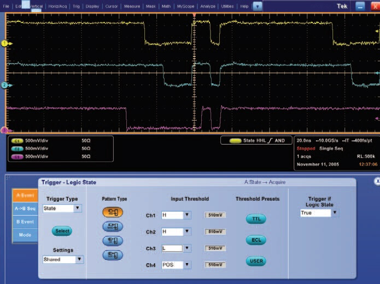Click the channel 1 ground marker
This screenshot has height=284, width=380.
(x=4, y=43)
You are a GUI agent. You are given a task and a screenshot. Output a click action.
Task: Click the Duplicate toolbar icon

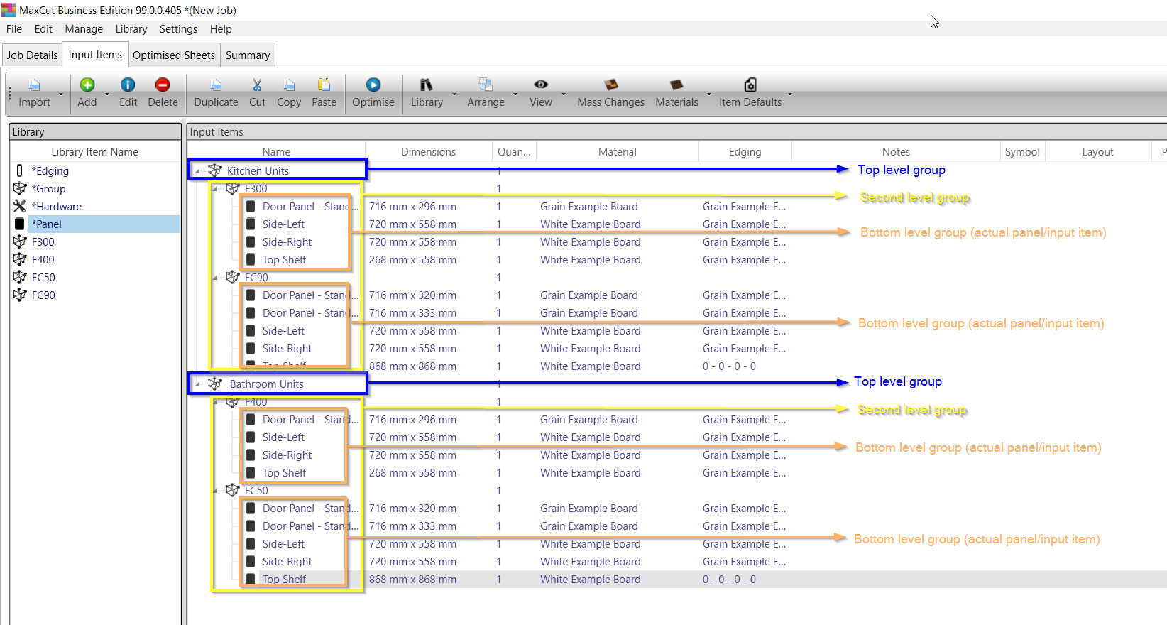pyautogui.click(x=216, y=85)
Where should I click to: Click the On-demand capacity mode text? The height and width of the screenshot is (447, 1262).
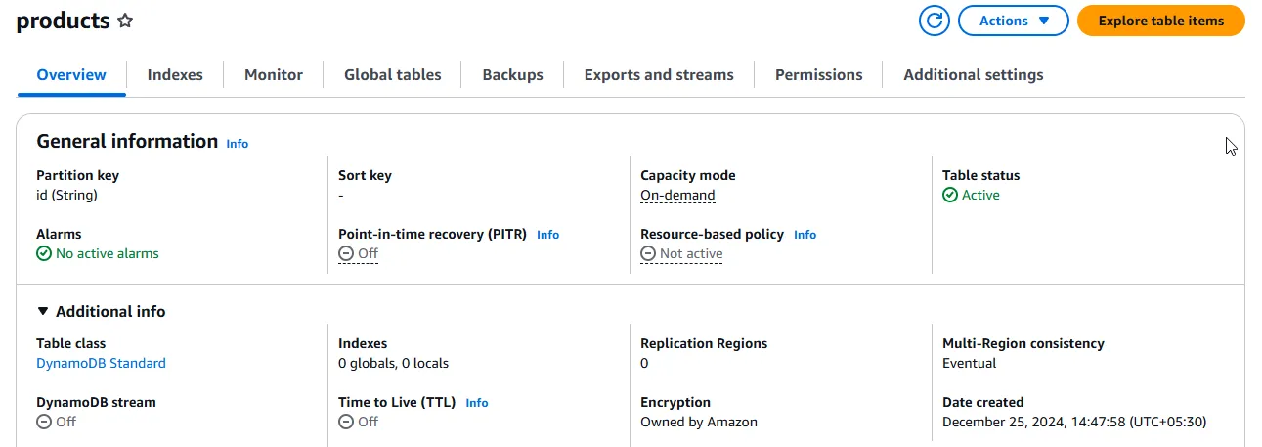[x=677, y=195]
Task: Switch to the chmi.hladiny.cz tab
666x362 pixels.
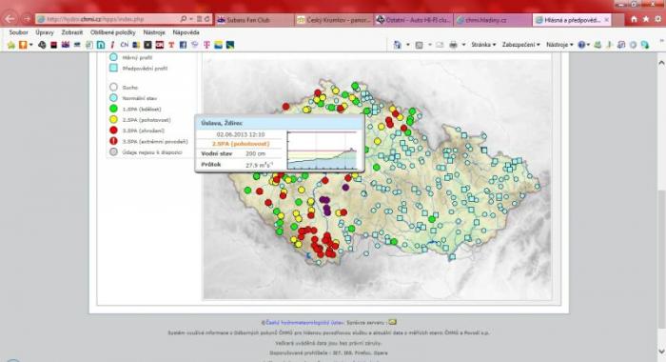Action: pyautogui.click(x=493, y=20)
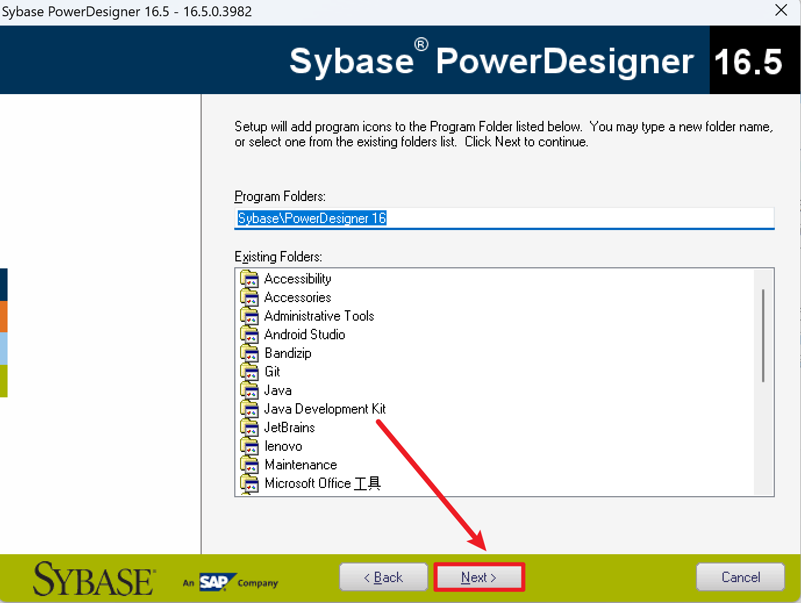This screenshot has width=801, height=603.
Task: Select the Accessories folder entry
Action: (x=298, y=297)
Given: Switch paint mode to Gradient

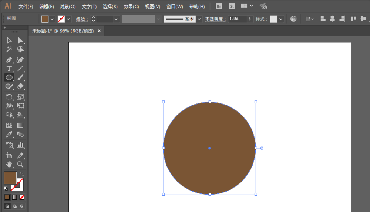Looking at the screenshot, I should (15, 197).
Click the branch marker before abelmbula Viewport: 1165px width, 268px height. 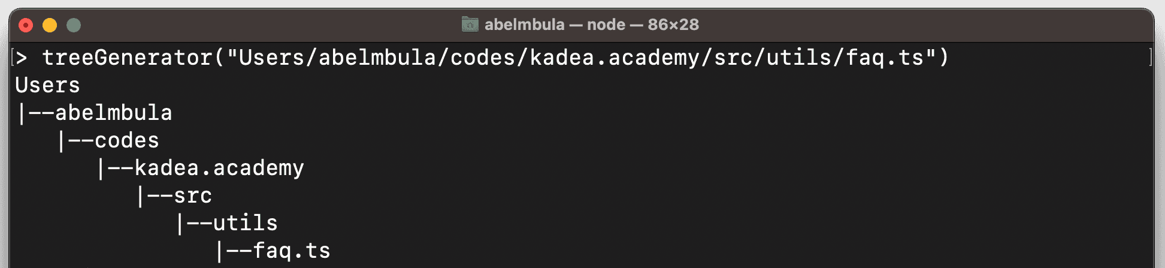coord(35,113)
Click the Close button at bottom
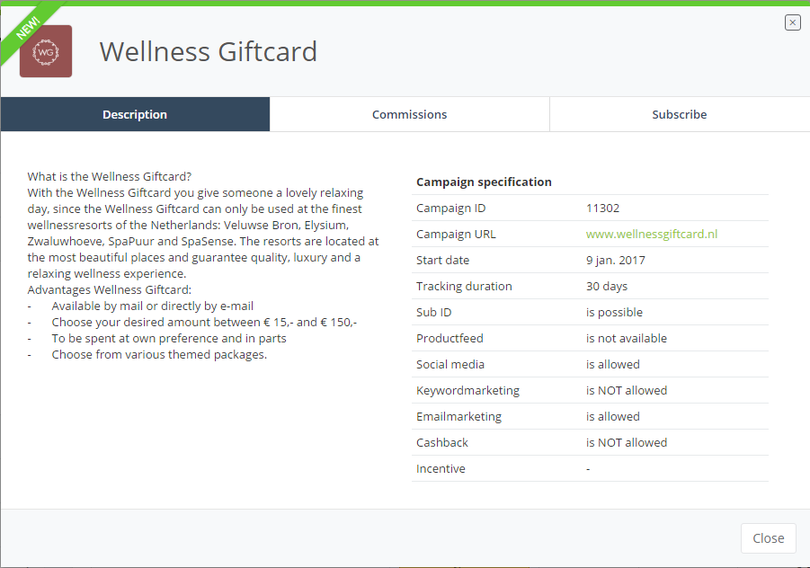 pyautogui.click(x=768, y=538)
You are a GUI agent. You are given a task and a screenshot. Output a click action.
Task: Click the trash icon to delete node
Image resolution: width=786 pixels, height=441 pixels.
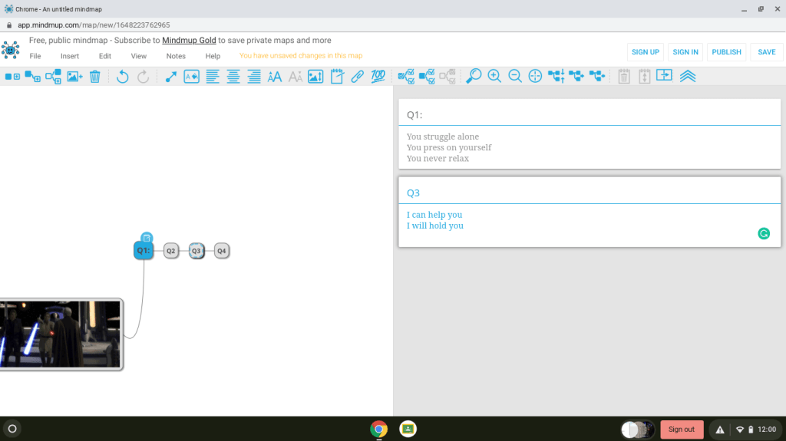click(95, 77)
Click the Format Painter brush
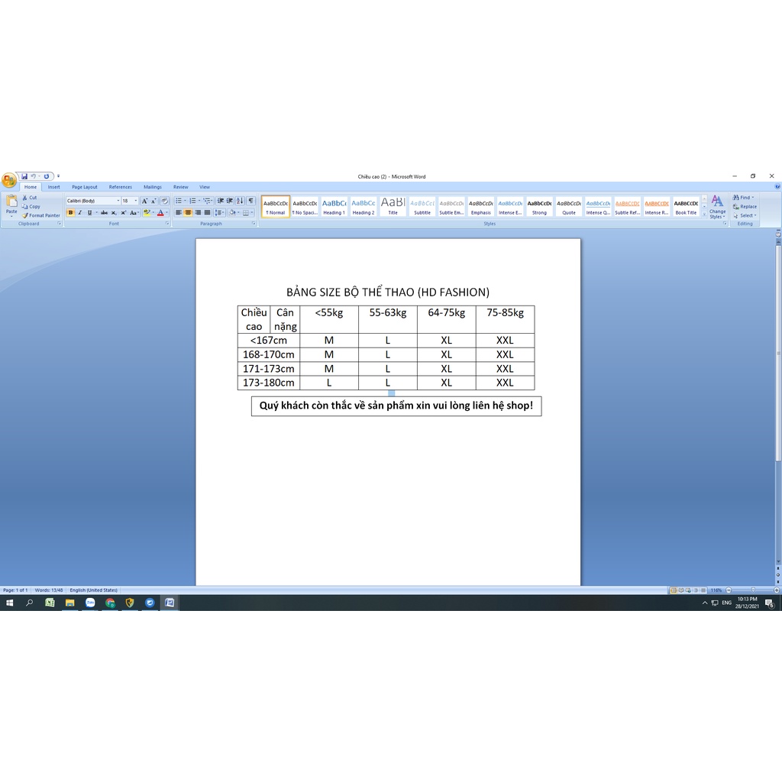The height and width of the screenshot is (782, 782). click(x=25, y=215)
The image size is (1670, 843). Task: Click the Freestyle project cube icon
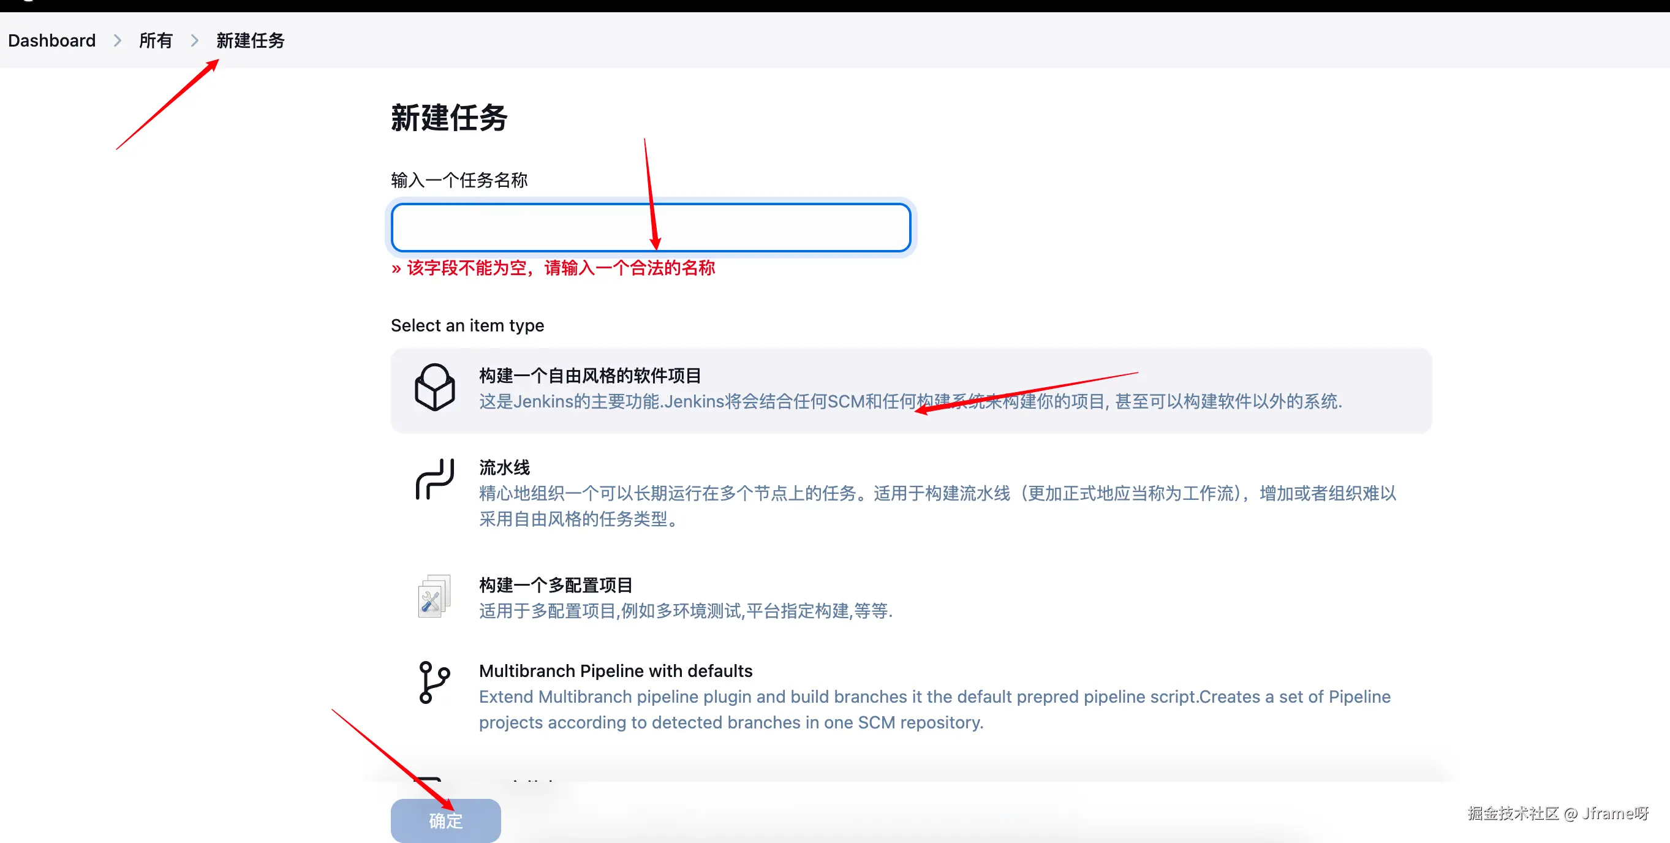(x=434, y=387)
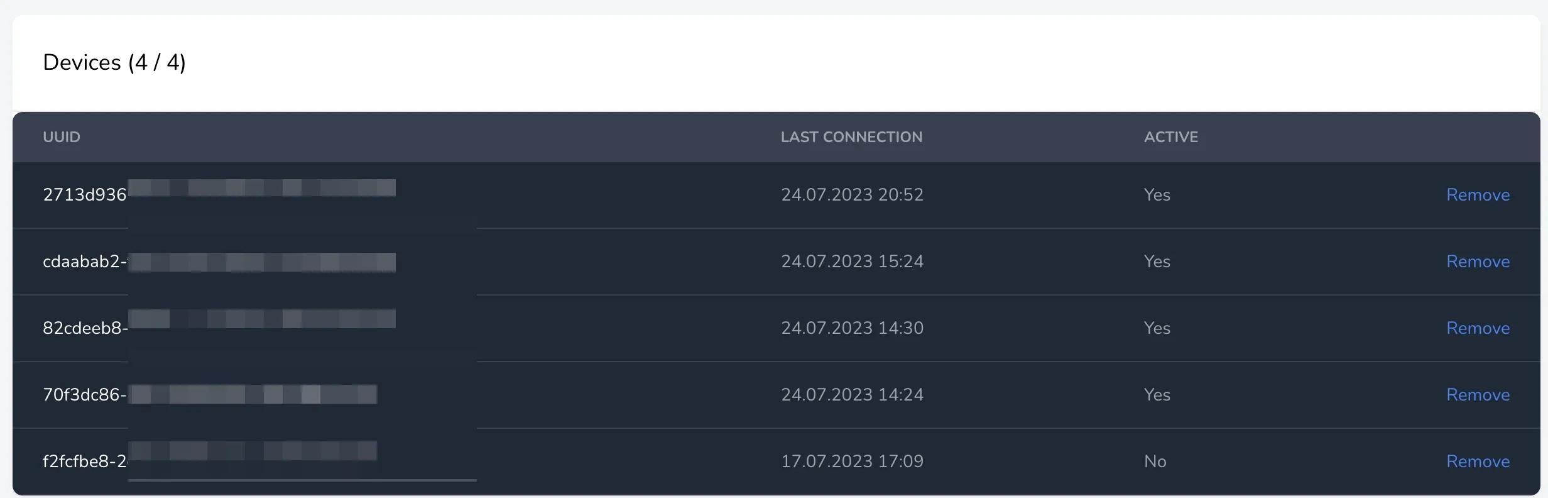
# # # #
*Problem details*. Please turn the lines of the material, starting at the line that contains "The image size" and ending at the end of the material, into a numbered list, leaving out blank lines and the pictures.

*Task solution*.
1. The image size is (1670, 843). Task: Click the Freestyle project cube icon
2. (x=434, y=387)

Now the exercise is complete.